### The problem
Reproduce verbatim the lines of the material below, starting at the line with "Task: Select the 102" and ending at the line with "Click the Player play icon", both inclusive; skip the rest.

### Record excerpts
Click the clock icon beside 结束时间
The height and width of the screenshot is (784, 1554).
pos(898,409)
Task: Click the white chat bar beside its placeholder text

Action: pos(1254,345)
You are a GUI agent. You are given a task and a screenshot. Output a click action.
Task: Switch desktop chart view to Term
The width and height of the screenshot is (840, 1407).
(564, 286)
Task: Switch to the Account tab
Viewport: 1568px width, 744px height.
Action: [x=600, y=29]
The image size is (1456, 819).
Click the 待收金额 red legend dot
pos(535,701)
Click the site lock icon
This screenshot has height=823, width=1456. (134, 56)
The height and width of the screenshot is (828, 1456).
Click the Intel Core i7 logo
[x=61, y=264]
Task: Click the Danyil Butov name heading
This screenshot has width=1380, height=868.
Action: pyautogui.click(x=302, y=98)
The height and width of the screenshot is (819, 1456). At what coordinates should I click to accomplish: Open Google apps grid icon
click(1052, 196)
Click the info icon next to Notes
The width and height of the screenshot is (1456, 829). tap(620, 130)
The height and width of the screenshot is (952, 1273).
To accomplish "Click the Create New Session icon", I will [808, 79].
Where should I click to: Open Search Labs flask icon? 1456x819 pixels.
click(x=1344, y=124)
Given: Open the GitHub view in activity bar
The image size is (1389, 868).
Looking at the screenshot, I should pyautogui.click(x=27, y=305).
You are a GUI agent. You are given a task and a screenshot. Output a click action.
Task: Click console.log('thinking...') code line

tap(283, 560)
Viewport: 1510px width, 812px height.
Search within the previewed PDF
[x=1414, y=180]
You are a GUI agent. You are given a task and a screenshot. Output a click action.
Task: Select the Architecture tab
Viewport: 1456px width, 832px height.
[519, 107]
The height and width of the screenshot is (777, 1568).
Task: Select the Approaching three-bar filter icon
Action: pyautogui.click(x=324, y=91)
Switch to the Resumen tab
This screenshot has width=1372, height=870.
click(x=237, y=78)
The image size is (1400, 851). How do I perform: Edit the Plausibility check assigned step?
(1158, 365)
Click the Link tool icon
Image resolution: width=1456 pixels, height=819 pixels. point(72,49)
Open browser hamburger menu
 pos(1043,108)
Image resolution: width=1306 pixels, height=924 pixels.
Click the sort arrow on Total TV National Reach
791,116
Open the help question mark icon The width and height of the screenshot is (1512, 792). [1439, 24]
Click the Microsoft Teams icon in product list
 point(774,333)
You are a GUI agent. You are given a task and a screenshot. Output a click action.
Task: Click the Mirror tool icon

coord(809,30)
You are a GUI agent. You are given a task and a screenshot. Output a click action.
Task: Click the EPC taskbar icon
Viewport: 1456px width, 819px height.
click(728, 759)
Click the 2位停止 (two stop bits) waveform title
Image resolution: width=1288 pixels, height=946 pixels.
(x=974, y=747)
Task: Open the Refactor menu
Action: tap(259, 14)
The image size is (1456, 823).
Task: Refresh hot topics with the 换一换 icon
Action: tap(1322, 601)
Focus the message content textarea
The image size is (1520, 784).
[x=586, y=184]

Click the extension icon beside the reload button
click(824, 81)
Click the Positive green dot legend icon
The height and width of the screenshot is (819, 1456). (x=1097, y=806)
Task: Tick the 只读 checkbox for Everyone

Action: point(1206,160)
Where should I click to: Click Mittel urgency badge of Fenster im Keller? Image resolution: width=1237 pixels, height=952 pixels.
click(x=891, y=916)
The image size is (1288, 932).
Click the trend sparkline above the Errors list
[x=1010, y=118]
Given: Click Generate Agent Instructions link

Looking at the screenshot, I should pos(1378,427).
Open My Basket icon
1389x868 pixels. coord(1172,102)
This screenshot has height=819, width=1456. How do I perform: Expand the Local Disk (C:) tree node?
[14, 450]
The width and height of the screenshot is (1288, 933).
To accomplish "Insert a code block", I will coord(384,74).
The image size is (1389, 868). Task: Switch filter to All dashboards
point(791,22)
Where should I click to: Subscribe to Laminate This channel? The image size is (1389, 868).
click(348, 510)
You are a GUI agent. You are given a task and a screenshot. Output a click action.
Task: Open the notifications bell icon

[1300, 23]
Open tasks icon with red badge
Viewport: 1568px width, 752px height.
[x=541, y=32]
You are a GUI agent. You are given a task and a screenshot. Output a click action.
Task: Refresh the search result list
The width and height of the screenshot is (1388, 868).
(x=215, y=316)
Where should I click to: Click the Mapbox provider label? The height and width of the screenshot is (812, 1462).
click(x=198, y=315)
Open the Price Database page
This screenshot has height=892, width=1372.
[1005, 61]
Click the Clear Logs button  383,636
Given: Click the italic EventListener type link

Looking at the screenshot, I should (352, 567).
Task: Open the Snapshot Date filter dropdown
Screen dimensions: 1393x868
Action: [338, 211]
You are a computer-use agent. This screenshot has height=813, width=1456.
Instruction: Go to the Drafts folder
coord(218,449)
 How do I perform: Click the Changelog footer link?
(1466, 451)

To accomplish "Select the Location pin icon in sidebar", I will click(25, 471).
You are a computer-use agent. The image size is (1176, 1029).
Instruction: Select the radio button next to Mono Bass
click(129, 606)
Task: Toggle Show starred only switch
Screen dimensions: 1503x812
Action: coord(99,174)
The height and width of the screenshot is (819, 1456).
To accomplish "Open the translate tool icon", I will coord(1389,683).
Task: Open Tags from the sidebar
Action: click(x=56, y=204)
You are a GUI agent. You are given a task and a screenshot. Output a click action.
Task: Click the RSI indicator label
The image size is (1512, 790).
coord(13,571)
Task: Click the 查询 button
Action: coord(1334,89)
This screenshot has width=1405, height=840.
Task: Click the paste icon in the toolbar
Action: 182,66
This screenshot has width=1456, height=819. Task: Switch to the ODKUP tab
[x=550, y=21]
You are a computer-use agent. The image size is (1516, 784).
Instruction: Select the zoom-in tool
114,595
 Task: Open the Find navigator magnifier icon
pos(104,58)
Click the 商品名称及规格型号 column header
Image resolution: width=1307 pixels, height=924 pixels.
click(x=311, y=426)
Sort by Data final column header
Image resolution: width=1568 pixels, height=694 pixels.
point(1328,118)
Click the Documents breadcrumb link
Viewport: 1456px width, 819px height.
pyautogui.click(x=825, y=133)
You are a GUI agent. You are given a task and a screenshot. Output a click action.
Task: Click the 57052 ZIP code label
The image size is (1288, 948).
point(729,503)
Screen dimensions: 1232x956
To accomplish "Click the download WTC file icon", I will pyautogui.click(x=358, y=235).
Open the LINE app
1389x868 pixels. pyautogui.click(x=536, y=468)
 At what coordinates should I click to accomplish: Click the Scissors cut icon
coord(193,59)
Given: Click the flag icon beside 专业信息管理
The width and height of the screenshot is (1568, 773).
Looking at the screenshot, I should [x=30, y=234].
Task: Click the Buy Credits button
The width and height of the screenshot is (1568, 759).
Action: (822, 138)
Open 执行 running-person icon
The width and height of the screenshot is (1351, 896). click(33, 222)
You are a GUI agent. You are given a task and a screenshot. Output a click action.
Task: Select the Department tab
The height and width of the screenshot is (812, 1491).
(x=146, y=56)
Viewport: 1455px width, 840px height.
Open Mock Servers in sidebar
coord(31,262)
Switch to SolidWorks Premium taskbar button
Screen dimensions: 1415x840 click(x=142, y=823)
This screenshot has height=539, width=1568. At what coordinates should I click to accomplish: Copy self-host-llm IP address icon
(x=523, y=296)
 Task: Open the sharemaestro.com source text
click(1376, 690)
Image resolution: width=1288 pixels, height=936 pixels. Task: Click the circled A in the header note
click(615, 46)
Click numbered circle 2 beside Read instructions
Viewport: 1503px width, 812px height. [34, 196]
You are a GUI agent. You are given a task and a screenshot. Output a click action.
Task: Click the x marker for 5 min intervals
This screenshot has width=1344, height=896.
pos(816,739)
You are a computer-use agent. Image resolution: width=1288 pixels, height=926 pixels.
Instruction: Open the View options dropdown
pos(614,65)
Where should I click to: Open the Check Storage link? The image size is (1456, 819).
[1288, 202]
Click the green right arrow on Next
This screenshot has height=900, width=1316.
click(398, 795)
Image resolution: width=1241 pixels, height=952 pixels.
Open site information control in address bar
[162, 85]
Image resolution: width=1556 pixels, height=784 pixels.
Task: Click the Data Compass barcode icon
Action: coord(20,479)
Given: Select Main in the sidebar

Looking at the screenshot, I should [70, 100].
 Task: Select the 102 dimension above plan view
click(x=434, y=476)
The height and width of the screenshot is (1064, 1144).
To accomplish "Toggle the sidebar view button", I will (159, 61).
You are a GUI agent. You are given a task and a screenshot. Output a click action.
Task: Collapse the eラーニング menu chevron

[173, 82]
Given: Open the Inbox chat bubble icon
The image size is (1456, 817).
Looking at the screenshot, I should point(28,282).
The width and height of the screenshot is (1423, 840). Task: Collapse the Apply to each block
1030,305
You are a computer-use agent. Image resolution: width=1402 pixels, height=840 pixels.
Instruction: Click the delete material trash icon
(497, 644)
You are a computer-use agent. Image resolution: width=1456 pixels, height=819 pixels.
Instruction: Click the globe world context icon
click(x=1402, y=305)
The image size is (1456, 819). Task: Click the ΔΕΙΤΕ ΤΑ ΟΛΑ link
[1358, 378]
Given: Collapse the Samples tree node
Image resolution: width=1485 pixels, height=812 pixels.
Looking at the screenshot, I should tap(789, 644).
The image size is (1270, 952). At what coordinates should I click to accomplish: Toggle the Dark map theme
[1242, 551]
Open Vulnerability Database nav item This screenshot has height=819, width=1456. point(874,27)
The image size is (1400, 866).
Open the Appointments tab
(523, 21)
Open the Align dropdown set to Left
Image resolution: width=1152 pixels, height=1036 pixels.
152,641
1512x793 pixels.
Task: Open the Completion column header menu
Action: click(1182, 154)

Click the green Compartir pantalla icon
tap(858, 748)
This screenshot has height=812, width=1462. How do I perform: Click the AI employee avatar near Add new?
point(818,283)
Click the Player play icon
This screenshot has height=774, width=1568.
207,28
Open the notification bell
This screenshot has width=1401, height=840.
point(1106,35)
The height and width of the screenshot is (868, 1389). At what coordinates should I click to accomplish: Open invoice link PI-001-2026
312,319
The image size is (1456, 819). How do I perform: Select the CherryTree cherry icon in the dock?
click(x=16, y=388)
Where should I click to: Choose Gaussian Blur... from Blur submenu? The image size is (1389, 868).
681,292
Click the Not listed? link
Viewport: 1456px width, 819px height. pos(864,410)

### Your response
 Task: Select the 102 dimension above plan view
click(x=434, y=476)
The height and width of the screenshot is (1064, 1144).
To accomplish "Toggle the sidebar view button", I will (159, 61).
You are a GUI agent. You are given a task and a screenshot. Output a click action.
Task: Collapse the eラーニング menu chevron

[173, 82]
Given: Open the Inbox chat bubble icon
The image size is (1456, 817).
Looking at the screenshot, I should point(28,282).
The width and height of the screenshot is (1423, 840). Task: Collapse the Apply to each block
1030,305
You are a computer-use agent. Image resolution: width=1402 pixels, height=840 pixels.
Instruction: Click the delete material trash icon
(497, 644)
You are a computer-use agent. Image resolution: width=1456 pixels, height=819 pixels.
Instruction: Click the globe world context icon
click(x=1402, y=305)
The image size is (1456, 819). Task: Click the ΔΕΙΤΕ ΤΑ ΟΛΑ link
[1358, 378]
Given: Collapse the Samples tree node
Image resolution: width=1485 pixels, height=812 pixels.
Looking at the screenshot, I should tap(789, 644).
The image size is (1270, 952). At what coordinates should I click to accomplish: Toggle the Dark map theme
[1242, 551]
Open Vulnerability Database nav item This screenshot has height=819, width=1456. point(874,27)
The image size is (1400, 866).
Open the Appointments tab
(523, 21)
Open the Align dropdown set to Left
Image resolution: width=1152 pixels, height=1036 pixels.
152,641
1512x793 pixels.
Task: Open the Completion column header menu
Action: click(1182, 154)

Click the green Compartir pantalla icon
tap(858, 748)
This screenshot has height=812, width=1462. How do I perform: Click the AI employee avatar near Add new?
point(818,283)
Click the Player play icon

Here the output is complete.